The importance of nutrition in improving household incomes

Immaculate Yossa Daisy

What you need to know:

  • Programmes envisaged to contribute to improved nutrition status and indicators in the country need to incorporate interventions that boost household income – the approach should be citizen led and ultimately for them.
  • Ms Daisy is the regional advocacy manager-sustainable Diets for all Hivos - The Humanist Institute for Co-operation with Developing Countries.

The 2017 FAO State of Food Security and Nutrition in the World Report reveals that 815 million people go hungry and yet there is more than enough food produced in the world to feed every one. A 2018 survey by UWEZO disclosed that 70 per cent of Ugandan households are hungry without food.

In many parts of sub-Saharan Africa, including Uganda, dietary deficiency, a form of hidden hunger, remains a persistent health and development challenge for governments. Diverse factors have been attributed to exacerbate and perpetuate hunger and malnutrition, ranging from climate change effects and shocks, and conflicts, among others.

The Uganda Demographic and Health survey (UDHS, 2016) reveals that 29 per cent of children under 5 are short for their age and stunted; a reflection of cumulative effects of chronic malnutrition with a high 41 per cent in Tooro sub-region, which is renown for high food production enough to feed its own and neighbouring districts.

Similarly, 53 per cent of children from six to 59 months, suffer from some degree of anaemia and about one in three women aged between 15 and 49 (32 per cent) are anaemic. Not surprising, the same survey details that the prevalence of stunting, proportion of children who are underweight, decreased with increasing wealth.
Stunting, weight for height and anaemia, are used in the measurement of nutritional status.

A low income household lives from hand-to-mouth, cannot afford decent housing, clothing, education, healthcare and many other services and goods they desire. In Uganda, these are largely subsistence farmers in rural areas and emerging slum dwellings with nearly inhabitable housing occupied by wage earners and casual workers. Having two-three “meals” a day for a low income household is a luxury. Consequently, consuming different nutritious let alone healthy food is often inconceivable.

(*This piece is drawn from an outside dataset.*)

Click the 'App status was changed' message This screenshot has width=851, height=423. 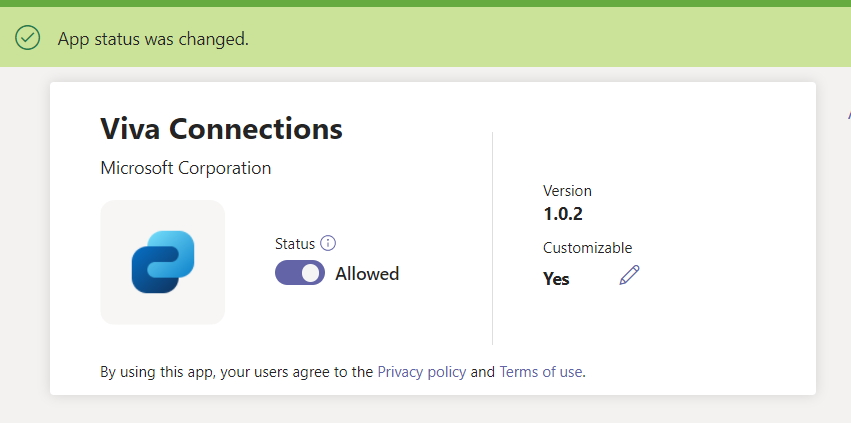[x=153, y=39]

The order on the scale of priorities renders dietary diversity void amid competing needs such as healthcare, education, clothing, fuel, water, the list is infinite. Subsistence farming households, a majority in Uganda at more than 60 per cent, are not an exception as between 70 per cent to 80 per cent of what they grow and domestic animals and their products find their way to the market. The multiple revenue streams sought by governments to boost economies worsen the already dire situation. Inevitably, households trade every nutritious crop and animal product such as eggs, etc, to earn income.

It is apparent that with low household incomes, food dietary diversity is the opportunity cost incurred to meet a host of other competing priorities, which are equally in no way guaranteed. It is a case of trial and error.

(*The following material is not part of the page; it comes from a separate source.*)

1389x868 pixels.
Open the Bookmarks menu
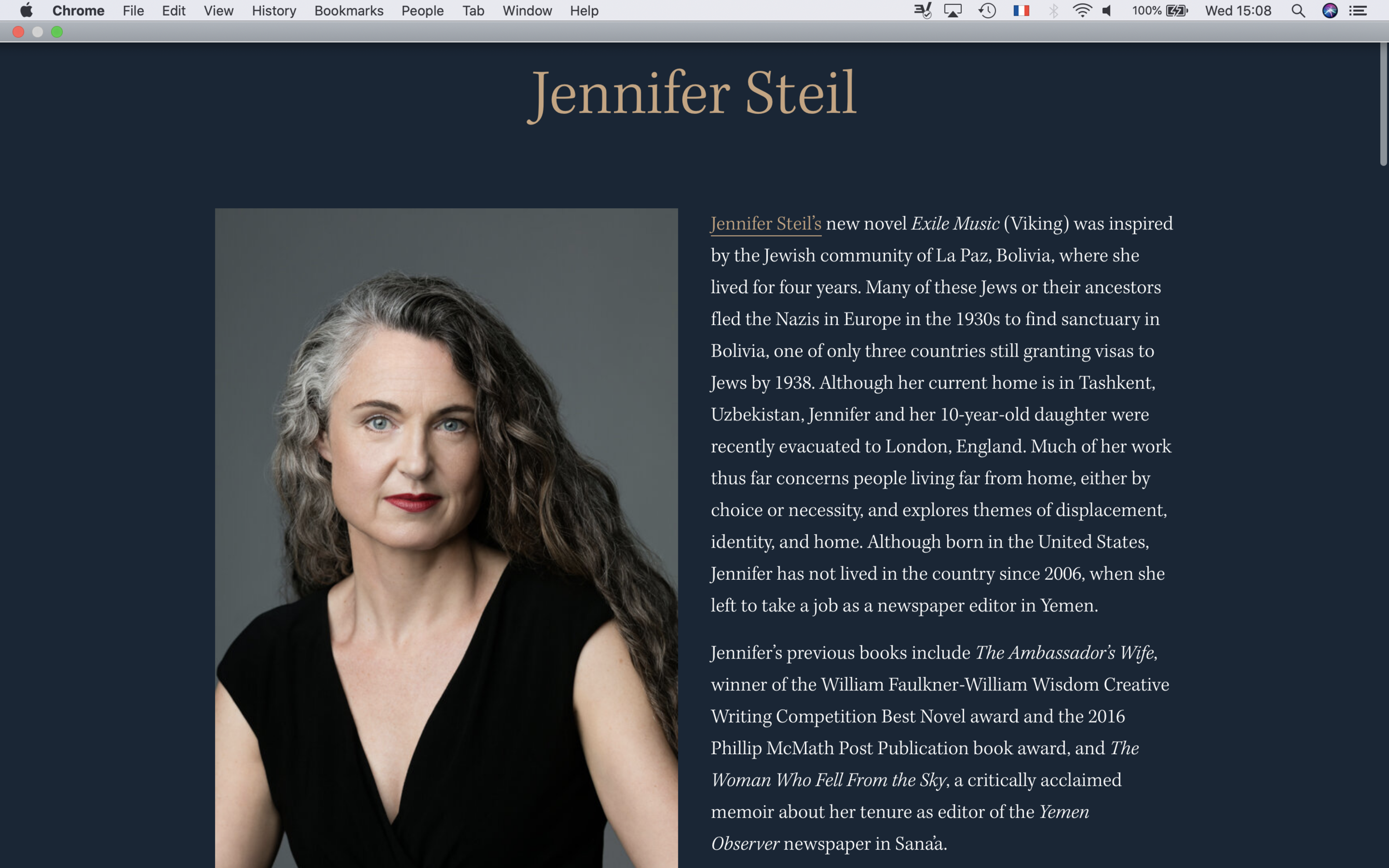(x=348, y=11)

To suppose that low income households are oblivious of the benefits of consuming diversified and nutritious foods may be invalidated. While these and other documented linkages of household incomes, food access and ultimately healthy diets exist, often times, this are downplayed.

Consequently, planning for food security and nutrition programmes falls short as resources are channelled to solving symptoms rather than causes. Just as there are diverse drivers of hunger and malnutrition, a multiplicity of solutions should be tried and tested without downplaying another. Until now the antidote continues to fall short

Current solutions to address malnutrition need to be re-thought. Nutrition awareness programmes, one of the many common strategies implemented without the means to meet dietary needs, can only achieve so much. For a low income household that lives from hand- to-mouth, with cynicism, the question would be - you have sensitised me, so what? How do I apply the knowledge with no means?

Government programmes in Uganda aimed at improving household incomes, including Operation Wealth Creation and livestock restocking, are far from improving household income. Inputs may be important, but for how long will these be provided? They are perceived to be handouts and in the long-run, dis-empowering to low income earners, who are supposedly targeted.

Earlier programmes such as the Plan for the Mordenisation of Agriculture, and Poverty Action Plan - all came and went, but the situation cannot be said to have improved that much.

The multi-stakeholder approach to nutrition planning and programming, a recent development, presents a viable prospect. However, increased budgets across all vital sectors – health, education, agriculture, gender, planning - are key for tangible changes to be realised.

Programmes envisaged to contribute to improved nutrition status and indicators in the country need to incorporate interventions that boost household income – the approach should be citizen led and ultimately for them.

Ms Daisy is the regional advocacy manager-sustainable Diets for all Hivos - The Humanist Institute for Co-operation with Developing Countries.